→ To be done: Copy the listing lines starting at the line containing "original [449, 91]" and ending at the line containing "participate [432, 894]", raising every coordinate value by 11 and leaving everything else unchanged.

→ Records shown:
※ ※ ※

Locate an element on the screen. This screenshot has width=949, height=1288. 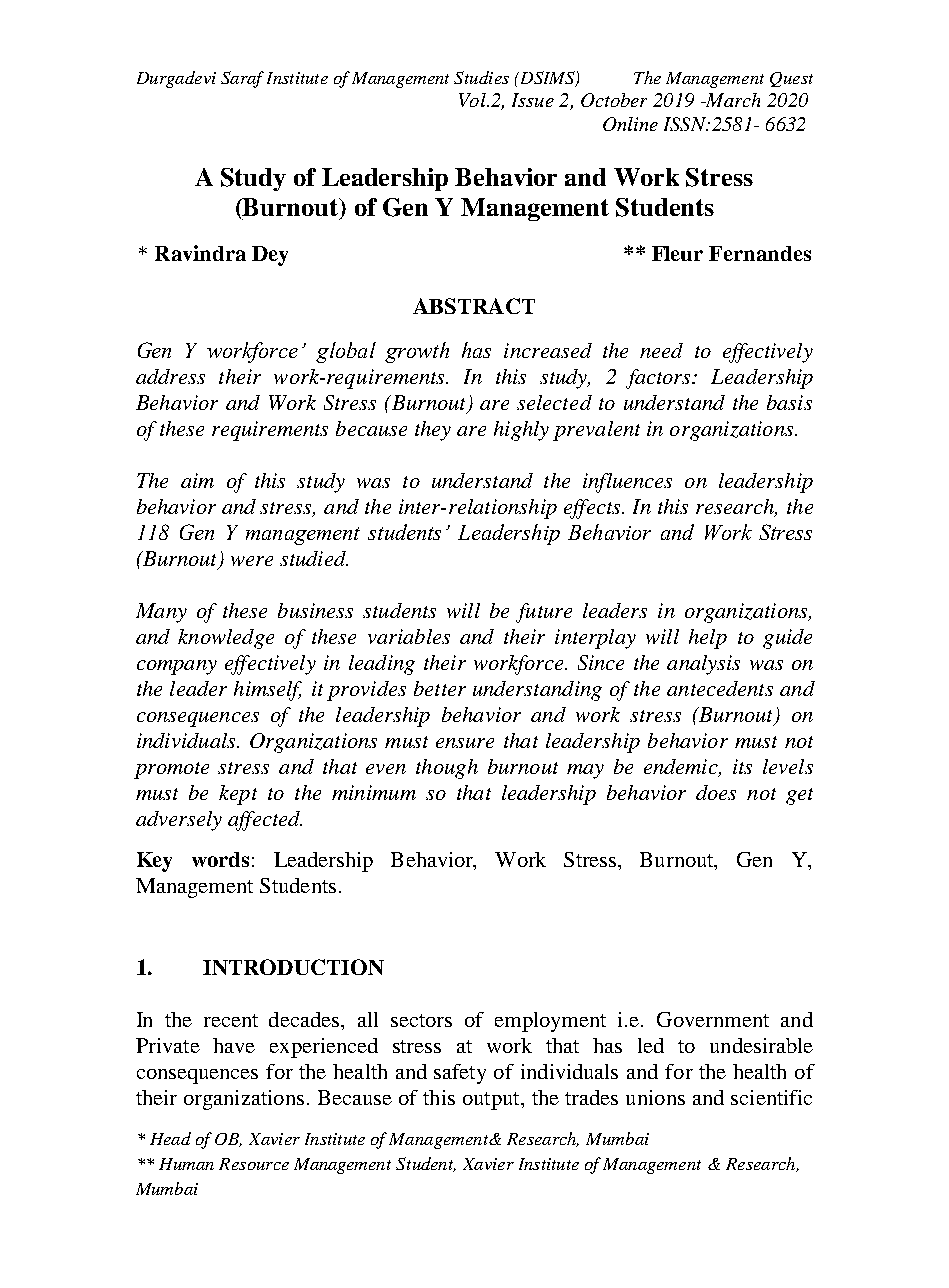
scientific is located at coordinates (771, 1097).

※ ※ ※

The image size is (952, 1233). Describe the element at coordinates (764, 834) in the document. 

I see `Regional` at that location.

※ ※ ※

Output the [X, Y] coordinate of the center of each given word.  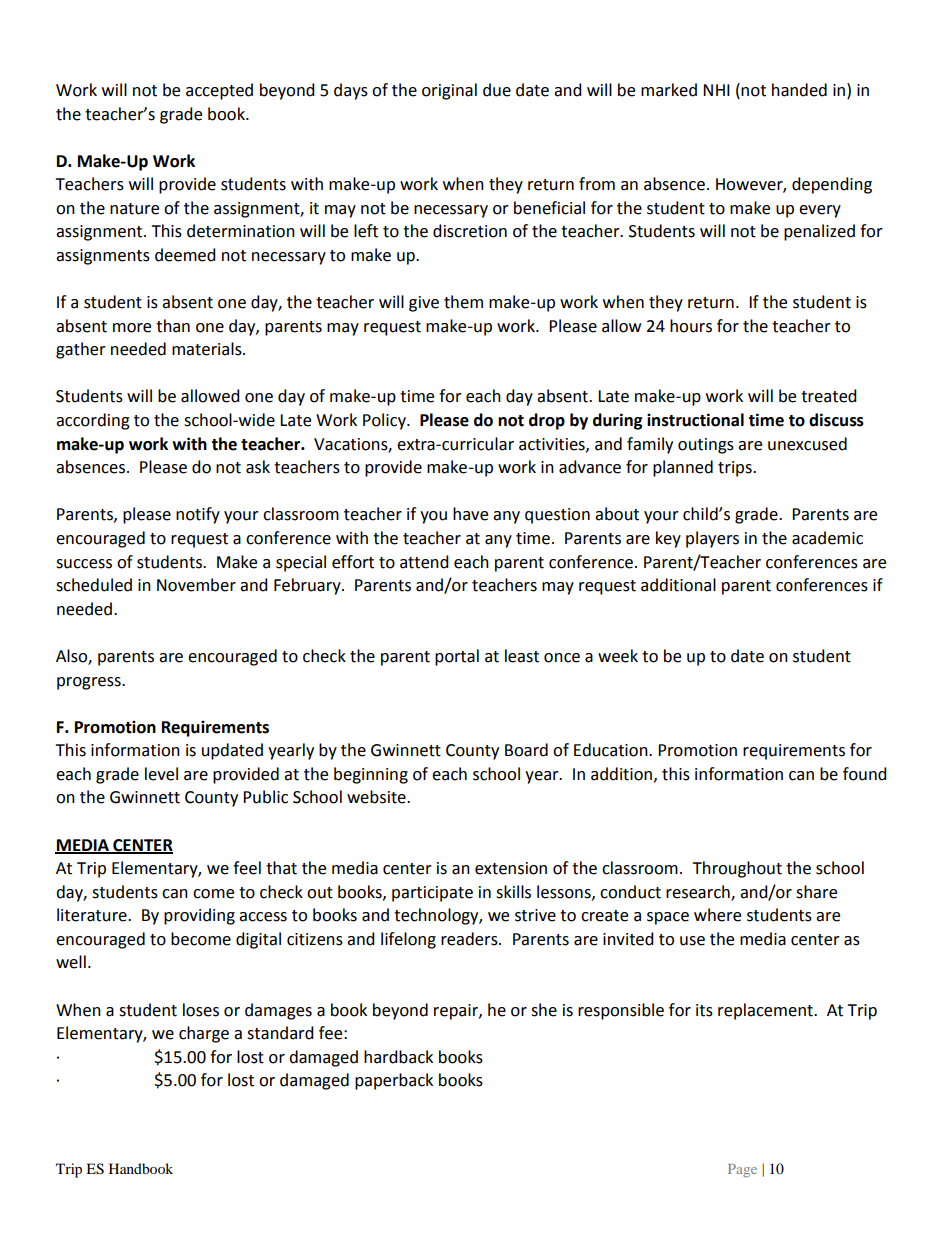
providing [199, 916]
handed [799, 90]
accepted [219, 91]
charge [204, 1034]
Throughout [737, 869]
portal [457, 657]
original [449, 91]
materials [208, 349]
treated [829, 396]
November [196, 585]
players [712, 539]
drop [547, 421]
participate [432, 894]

※ ※ ※

→ Written answer:
original [460, 102]
materials [219, 360]
treated [840, 407]
November [207, 596]
players [723, 550]
drop [558, 432]
participate [443, 905]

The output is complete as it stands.